Task input
··········

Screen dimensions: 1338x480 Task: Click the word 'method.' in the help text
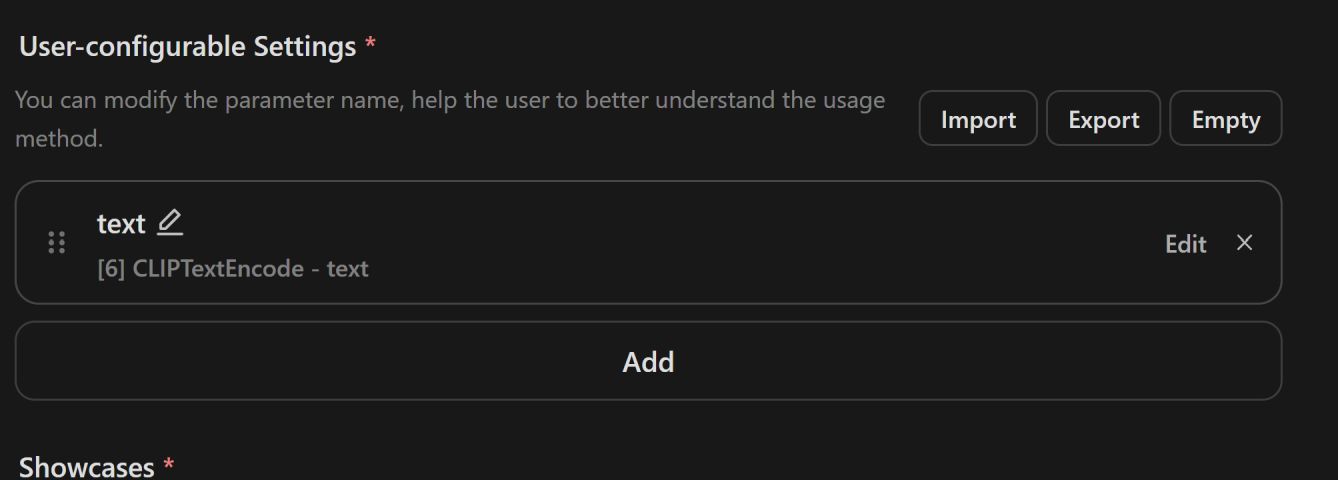59,139
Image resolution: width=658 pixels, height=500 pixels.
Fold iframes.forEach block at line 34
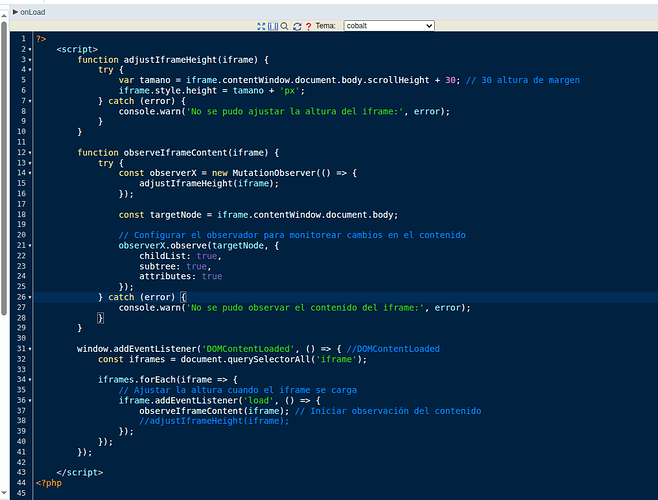30,380
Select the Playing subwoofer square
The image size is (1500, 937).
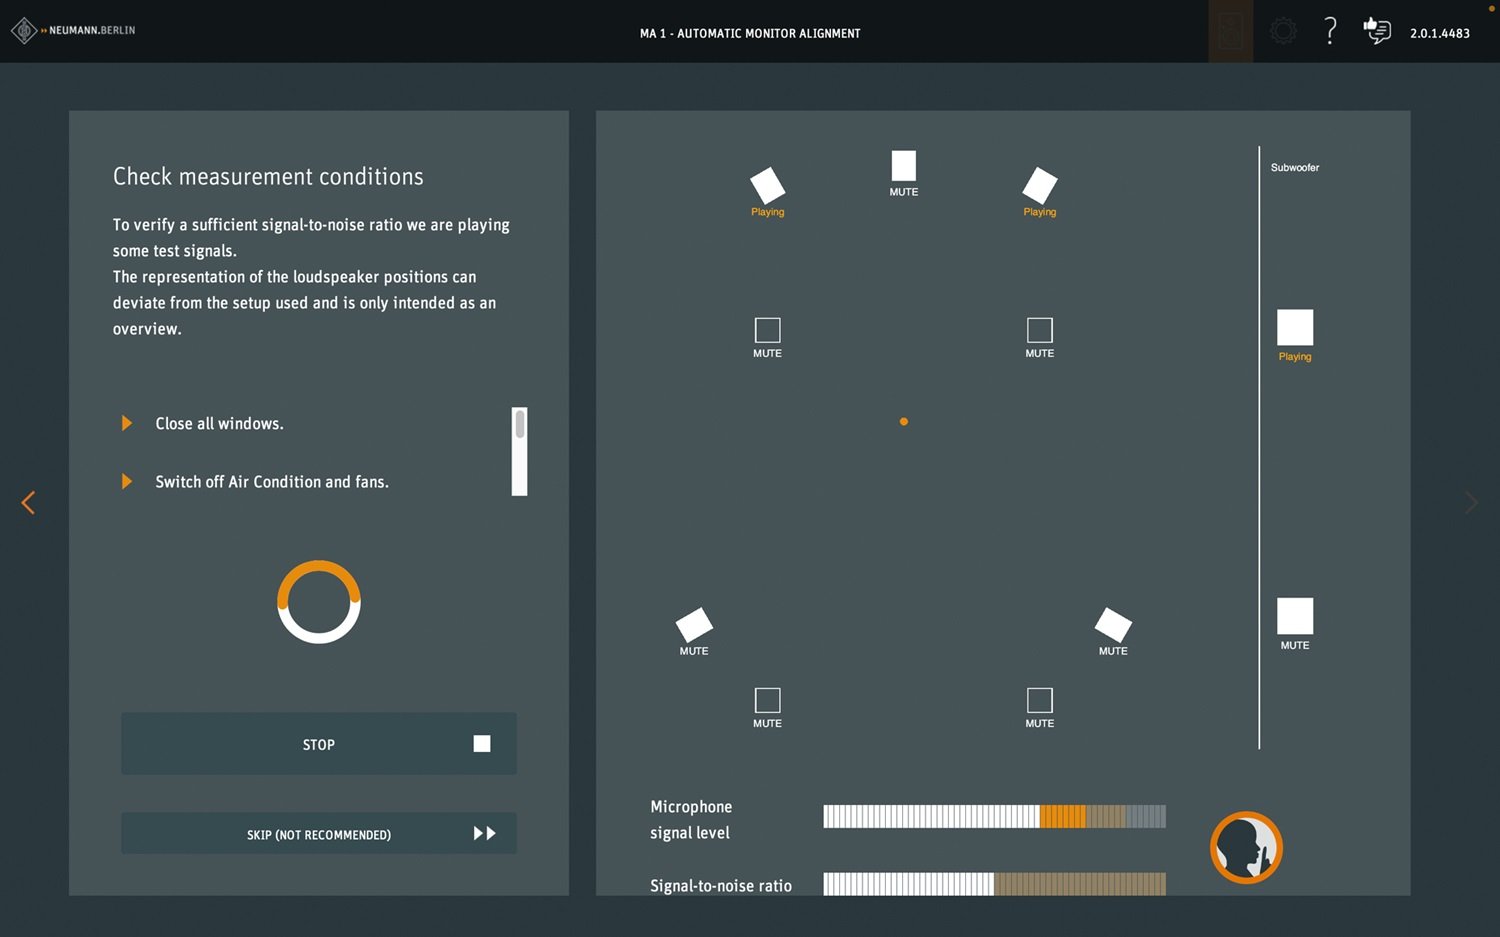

··········

Directions
All of the material above should be set down again exactly, though not its pictures.

Solution for this exercise
Screen dimensions: 1338x480 Task: Click the word 'method.' in the help text
59,139
Image resolution: width=658 pixels, height=500 pixels.
Fold iframes.forEach block at line 34
30,380
Select the Playing subwoofer square
The image size is (1500, 937).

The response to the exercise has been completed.